▸ **Passage shown**
Česká zbrojovka a.s., Sellier & Bellot a.s. and the companies of the Colt Group are the most significant entities in the Group. In the text below, the term 'Group' refers to the consolidation group.

37 SEMI-ANNUAL FINANCIAL REPORT FOR THE 1ST HALF OF 2024

The financial situation and financial performance of the Group were affected by the following events and transactions on a one-off basis:
On 29 January 2024, the Group provided a loan in the amount of CZK 18,735 thousand to the associate company Colt CZ Hungary Zrt.
On 26 February 2024, the General Meeting of the Company decided to increase the Company's share capital by a maximum of CZK 1,500 thousand through the issue of book-entry shares in the maximum amount of 15,000,000 units. The newly issued shares will be offered for subscription to CBC Europe S.à r.l. in connection with the acquisition of a 100% share in Sellier & Bellot a.s.
During the first quarter of 2024, the Group sold Other financial assets representing the Group's shortterm investment in listed shares. The Group recognized a profit of CZK 113,402 thousand on these sales.
On 18 April 2024, the Company's Board of Directors approved an increase in the volume of the existing COLTCZ VAR/30 bond issue in the amount of CZK 1,071,000 thousand. The increase in the volume of the existing bond issue is in accordance with the prospectus issued on 18 May 2023, which allows for an increase in the volume of the bond issue up to a maximum of CZK 3,000,000 thousand. On 17 May 2024, the Company exercised the option to increase the volume of the existing bonds and issued CZK 276,000 thousand of these bonds by 30 June.

In connection with the acquisition of 100% share in Sellier & Bellot a.s., the Group entered into a loan agreement on 7 May 2024. The Group can draw a loan of up to EUR 485 million. The loan was drawn on 16 May 2024. At the same time, the short-term loan provided by Komerční banka a.s. in the amount of EUR 91 million (CZK 2,255,639 thousand) was repaid.
On 16 May 2024, the acquisition of Sellier & Bellot a.s. was finalized and the Group became a 100% owner of this company. The Group paid the remaining part of the purchase price of EUR 230 million, including a share-based payment of USD 353 million, which represents 13,476,440 shares. These shares were issued on 16 May 2024, increasing the Group's registered capital by CZK 1,348 thousand. The issue price was set at CZK 595.8 per share.

▸ **Information supplied**
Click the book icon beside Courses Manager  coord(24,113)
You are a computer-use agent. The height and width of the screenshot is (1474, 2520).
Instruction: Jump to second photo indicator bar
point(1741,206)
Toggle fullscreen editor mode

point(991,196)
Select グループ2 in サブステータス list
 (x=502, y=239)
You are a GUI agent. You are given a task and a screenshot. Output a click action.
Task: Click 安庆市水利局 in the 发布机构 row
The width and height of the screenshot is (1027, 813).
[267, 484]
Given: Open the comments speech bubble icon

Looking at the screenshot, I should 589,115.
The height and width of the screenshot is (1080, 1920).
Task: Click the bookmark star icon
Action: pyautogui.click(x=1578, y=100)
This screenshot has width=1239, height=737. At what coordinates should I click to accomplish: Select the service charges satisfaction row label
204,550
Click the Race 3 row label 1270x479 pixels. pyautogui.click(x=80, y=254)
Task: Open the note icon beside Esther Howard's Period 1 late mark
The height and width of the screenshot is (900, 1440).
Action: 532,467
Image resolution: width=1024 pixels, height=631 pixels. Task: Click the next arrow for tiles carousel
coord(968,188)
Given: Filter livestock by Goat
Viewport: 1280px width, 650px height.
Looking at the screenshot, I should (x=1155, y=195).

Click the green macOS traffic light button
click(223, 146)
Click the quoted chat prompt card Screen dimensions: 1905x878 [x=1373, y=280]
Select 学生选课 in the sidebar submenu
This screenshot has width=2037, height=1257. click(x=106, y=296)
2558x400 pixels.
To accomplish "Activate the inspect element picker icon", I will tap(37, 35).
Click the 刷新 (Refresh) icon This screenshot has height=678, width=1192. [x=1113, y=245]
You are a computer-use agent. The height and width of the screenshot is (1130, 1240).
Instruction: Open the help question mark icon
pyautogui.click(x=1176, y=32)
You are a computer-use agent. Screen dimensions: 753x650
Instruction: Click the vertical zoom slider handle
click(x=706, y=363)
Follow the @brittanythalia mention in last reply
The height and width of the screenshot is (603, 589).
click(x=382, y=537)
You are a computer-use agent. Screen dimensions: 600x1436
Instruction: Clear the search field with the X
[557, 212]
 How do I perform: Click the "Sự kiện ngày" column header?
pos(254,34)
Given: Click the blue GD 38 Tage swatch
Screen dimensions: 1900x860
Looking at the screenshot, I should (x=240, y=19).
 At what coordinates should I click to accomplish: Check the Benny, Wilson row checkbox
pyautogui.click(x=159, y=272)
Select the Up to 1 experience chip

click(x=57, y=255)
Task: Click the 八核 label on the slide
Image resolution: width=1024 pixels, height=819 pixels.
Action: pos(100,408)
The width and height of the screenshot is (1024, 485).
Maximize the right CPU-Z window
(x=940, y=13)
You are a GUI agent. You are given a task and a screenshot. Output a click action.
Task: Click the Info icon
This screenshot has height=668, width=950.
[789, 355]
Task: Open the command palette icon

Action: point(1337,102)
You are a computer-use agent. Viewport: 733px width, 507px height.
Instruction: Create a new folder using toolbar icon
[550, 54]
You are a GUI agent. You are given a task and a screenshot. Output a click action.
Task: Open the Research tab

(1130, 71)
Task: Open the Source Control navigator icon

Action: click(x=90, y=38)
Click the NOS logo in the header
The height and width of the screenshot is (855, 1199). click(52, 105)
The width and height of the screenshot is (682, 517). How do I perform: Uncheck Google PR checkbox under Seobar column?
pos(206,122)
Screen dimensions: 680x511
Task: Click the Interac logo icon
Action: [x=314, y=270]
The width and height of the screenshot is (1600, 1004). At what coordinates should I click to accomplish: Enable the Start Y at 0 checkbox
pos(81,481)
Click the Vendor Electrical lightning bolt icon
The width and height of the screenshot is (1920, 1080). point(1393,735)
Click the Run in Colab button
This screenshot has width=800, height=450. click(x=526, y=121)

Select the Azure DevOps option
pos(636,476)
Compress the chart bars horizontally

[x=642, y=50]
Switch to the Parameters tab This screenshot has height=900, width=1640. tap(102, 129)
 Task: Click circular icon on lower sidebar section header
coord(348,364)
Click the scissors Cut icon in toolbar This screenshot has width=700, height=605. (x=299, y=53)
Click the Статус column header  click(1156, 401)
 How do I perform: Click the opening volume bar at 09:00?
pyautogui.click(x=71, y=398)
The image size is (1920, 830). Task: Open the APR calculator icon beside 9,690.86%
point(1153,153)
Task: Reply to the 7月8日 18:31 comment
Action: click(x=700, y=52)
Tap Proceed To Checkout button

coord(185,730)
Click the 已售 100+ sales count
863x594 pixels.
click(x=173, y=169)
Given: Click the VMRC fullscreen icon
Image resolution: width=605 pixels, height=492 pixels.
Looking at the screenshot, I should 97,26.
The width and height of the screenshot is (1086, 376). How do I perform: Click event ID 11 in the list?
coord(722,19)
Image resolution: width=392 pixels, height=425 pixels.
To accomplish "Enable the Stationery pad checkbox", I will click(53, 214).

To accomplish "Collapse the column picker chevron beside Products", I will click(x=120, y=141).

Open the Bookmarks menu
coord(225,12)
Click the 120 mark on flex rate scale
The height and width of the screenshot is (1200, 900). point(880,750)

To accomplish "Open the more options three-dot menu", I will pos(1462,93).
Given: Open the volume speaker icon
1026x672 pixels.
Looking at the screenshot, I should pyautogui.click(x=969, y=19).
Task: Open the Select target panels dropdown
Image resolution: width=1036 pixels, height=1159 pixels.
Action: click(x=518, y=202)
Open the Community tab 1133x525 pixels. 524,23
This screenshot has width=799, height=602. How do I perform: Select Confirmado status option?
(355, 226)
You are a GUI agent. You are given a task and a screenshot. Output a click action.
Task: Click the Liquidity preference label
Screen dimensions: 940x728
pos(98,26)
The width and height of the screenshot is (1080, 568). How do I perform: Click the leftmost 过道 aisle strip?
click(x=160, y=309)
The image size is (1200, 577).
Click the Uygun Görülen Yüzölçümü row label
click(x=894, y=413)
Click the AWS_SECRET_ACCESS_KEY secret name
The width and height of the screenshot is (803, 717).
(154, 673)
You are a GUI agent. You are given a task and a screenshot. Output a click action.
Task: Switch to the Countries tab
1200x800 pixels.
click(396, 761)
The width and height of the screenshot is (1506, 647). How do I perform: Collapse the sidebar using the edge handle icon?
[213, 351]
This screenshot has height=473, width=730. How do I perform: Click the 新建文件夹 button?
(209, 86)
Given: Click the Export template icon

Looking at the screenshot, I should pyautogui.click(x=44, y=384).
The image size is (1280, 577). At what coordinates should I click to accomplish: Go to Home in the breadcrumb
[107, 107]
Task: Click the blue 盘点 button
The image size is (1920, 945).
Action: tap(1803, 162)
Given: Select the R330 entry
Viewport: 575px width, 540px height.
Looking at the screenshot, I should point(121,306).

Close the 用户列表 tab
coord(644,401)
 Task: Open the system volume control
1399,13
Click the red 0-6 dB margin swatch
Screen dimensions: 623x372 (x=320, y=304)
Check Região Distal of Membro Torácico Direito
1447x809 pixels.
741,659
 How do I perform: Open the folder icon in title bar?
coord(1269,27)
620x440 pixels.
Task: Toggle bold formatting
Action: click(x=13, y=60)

▸ **Goals**
1/ According to the half-year report excerpt, on what date was the acquisition of Sellier & Bellot a.s. finalized?
2/ Based on the half-year report excerpt, why was the Board of Directors' approved increase of the COLTCZ VAR/30 bond issue permitted?
3/ Quote the half-year report excerpt word for word, starting at "On 26 February" and ending at "on these sales.".
The entries have nothing to do with the half-year report excerpt.

▸ **Solutions below**
1/ 16 May 2024.

2/ The increase of CZK 1,071,000 thousand was in accordance with the prospectus issued on 18 May 2023. That prospectus allows the volume of the bond issue to be increased up to a maximum of CZK 3,000,000 thousand.

3/
On 26 February 2024, the General Meeting of the Company decided to increase the Company's share capital by a maximum of CZK 1,500 thousand through the issue of book-entry shares in the maximum amount of 15,000,000 units. The newly issued shares will be offered for subscription to CBC Europe S.à r.l. in connection with the acquisition of a 100% share in Sellier & Bellot a.s.
During the first quarter of 2024, the Group sold Other financial assets representing the Group's shortterm investment in listed shares. The Group recognized a profit of CZK 113,402 thousand on these sales.